> [Task prompt]: The entries below must be repeated exactly. None may be skipped.

(Stored data)
* * * * *

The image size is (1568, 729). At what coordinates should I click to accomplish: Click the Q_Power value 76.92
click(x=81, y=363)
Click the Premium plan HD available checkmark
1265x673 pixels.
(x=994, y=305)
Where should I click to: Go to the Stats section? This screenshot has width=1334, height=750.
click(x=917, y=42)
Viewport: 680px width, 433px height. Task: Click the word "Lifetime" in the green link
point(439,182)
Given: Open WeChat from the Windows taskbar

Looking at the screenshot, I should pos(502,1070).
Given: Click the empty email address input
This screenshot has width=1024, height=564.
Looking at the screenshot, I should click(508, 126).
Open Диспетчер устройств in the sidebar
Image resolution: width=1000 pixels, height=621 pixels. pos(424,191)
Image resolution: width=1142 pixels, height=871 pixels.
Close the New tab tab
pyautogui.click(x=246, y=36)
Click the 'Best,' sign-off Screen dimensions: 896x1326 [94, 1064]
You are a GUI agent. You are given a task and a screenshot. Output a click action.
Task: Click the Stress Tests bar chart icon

* * * * *

> [Answer to this exercise]:
The image size is (1568, 729). At what coordinates should I click to accomplish: Click the Q_Power value 76.92
click(x=81, y=363)
Click the Premium plan HD available checkmark
1265x673 pixels.
(x=994, y=305)
Where should I click to: Go to the Stats section? This screenshot has width=1334, height=750.
click(x=917, y=42)
Viewport: 680px width, 433px height. Task: Click the word "Lifetime" in the green link
point(439,182)
Given: Open WeChat from the Windows taskbar

Looking at the screenshot, I should pos(502,1070).
Given: Click the empty email address input
This screenshot has width=1024, height=564.
Looking at the screenshot, I should click(508, 126).
Open Диспетчер устройств in the sidebar
Image resolution: width=1000 pixels, height=621 pixels. pos(424,191)
Image resolution: width=1142 pixels, height=871 pixels.
Close the New tab tab
pyautogui.click(x=246, y=36)
Click the 'Best,' sign-off Screen dimensions: 896x1326 [94, 1064]
You are a GUI agent. You are given a task and a screenshot. Output a click action.
Task: Click the Stress Tests bar chart icon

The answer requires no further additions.